Les menaces pesant sur les investisseurs en crypto ne se limitent plus au cyberespace. Une vague d’attaques physiques visant à extorquer leurs avoirs numériques bouleverse les standards de sécurité. En réponse, plusieurs assureurs développent des polices d’assurance anti-enlèvement spécifiquement calibrées pour les détenteurs d'actifs crypto.

Montée en flèche des attaques physiques : Un nouveau visage du risque crypto

Depuis plusieurs mois, les cas de violence contre des figures de l’univers crypto se multiplient à travers le monde. En France, le 13 mai dernier, la famille de Pierre Noizat, fondateur de la plateforme Paymium, a échappé de peu à une tentative d’enlèvement. Quelques jours plus tard, le 27 mai, un ressortissant russe a été arrêté à Séoul après avoir tenté de dérober près de 730 000 dollars à des investisseurs sud-coréens dans le cadre d’une fausse transaction crypto.

Aux États-Unis, le cas d’un touriste italien torturé pendant plusieurs jours à Manhattan a choqué les participants de la Bitcoin Conference de Las Vegas. “Ils sont tendus”, a confié Rebecca Rubenfeld, directrice des opérations chez AnchorWatch, à propos des participants. Elle affirme que la peur de la violence “était un sujet dominant” lors des discussions.

Ces attaques ne sont pas nouvelles, mais leur intensité et leur fréquence interpellent. La structure même des cryptomonnaies alimente ces dérives. Sans autorité centrale, les comptes sont sous le contrôle exclusif de leurs détenteurs. Une fois les clés d’accès obtenues sous la contrainte, les fonds peuvent être transférés de manière irréversible, puis blanchis.

Les assureurs développent des polices adaptées aux nouveaux risques

Face à l’ampleur du phénomène, les assureurs spécialisés ne restent pas les bras croisés. Trois sociétés, dont AnchorWatch, Relm Insurance et Hylant Capital, travaillent activement à l’élaboration de contrats “kidnap and ransom” (K&R) dédiés aux investisseurs crypto. Ce type de couverture existe depuis longtemps pour les dirigeants d’entreprise ou les diplomates.

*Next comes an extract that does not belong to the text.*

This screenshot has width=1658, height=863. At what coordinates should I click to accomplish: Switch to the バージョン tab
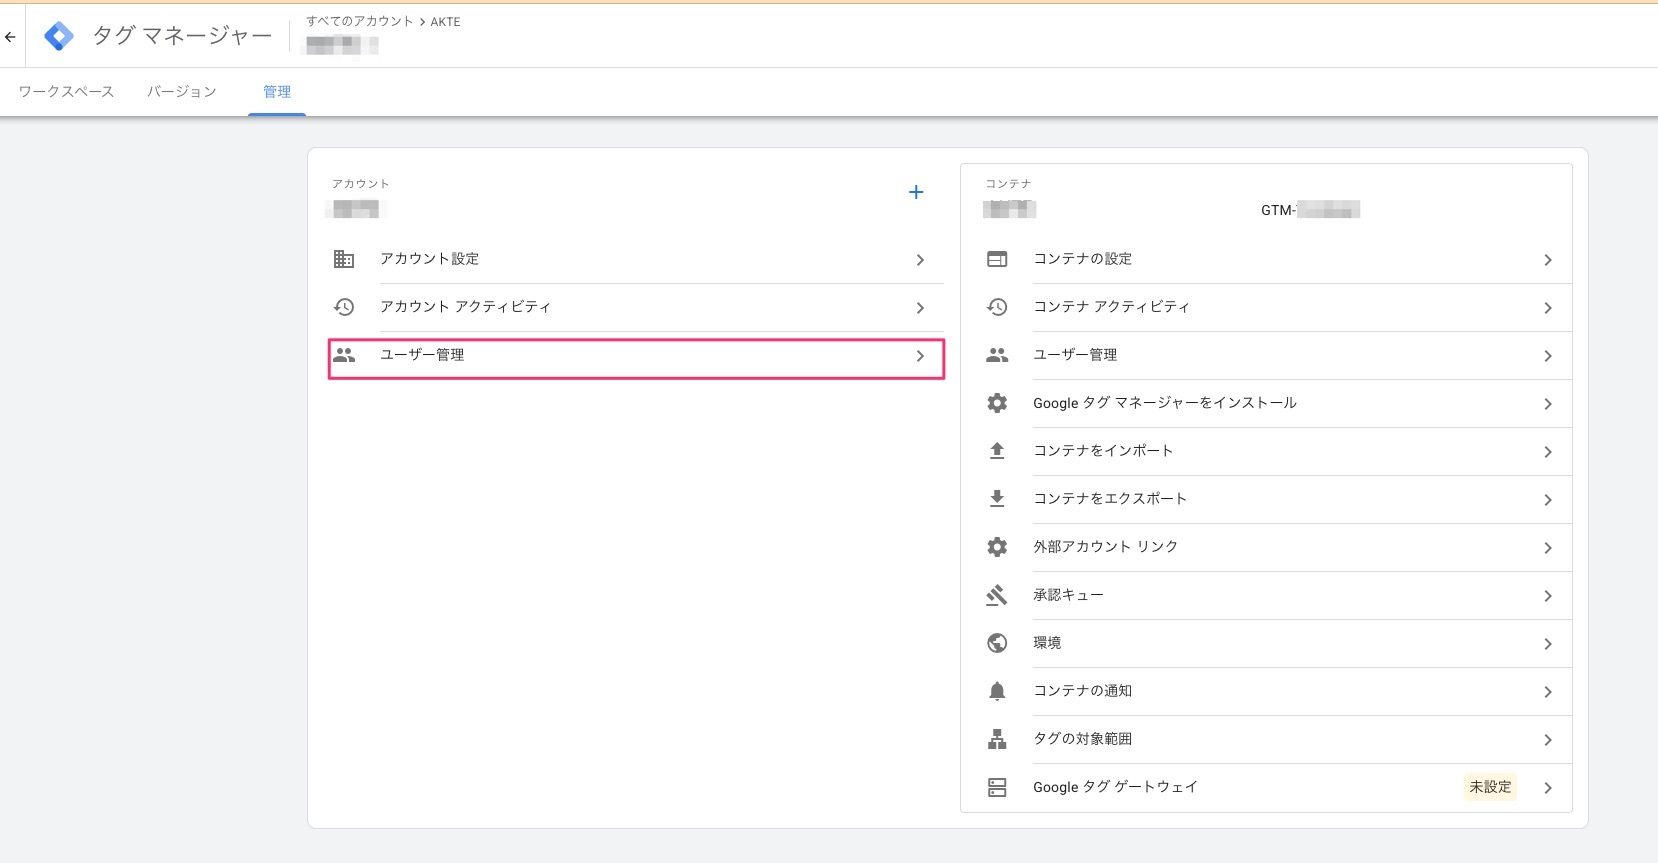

Cependant, son adaptation au secteur crypto nécessite une approche différente. Joseph Ziolkowski, PDG de Relm Insurance, souligne la complexité de la tarification. “Le calcul des primes dépendra fortement des mesures de sécurité physique et numérique du client”, a-t-il indiqué. Une protection 24h/24 par des agents de sécurité pourrait réduire significativement le coût de la couverture.

Dans les faits, ces nouvelles protections viennent compléter une montée en puissance d’autres dispositifs de sécurité. Le 18 mai, la société Infinite Risks International rapportait une hausse notable des demandes de gardes du corps et de services de protection personnelle émanant de figures influentes du secteur.

Vers une nouvelle norme sécuritaire pour les investisseurs crypto ?

L’essor des polices K&R dans l’univers des actifs numériques reflète une tendance plus large : la professionnalisation rapide de la gestion des risques dans le Web3. Pour les investisseurs fortement exposés, l’assurance devient un outil indispensable, au même titre que le cold storage ou la double authentification.

Toutefois, cette évolution soulève aussi des limites. Si l’assurance peut atténuer les conséquences d’un enlèvement, elle ne protège pas de la vulnérabilité intrinsèque à la crypto : l’irréversibilité des transactions. Une fois les fonds transférés sous contrainte, aucun recours n’est possible.

À mesure que le marché se structure, une question reste en suspens. Les assureurs pourront-ils vraiment suivre le rythme d’un secteur aussi rapide et imprévisible ? Une chose est sûre, les détenteurs de crypto ne peuvent plus ignorer la menace physique. Et le monde de la sécurité traditionnelle, lui, découvre à son tour les défis du Web3.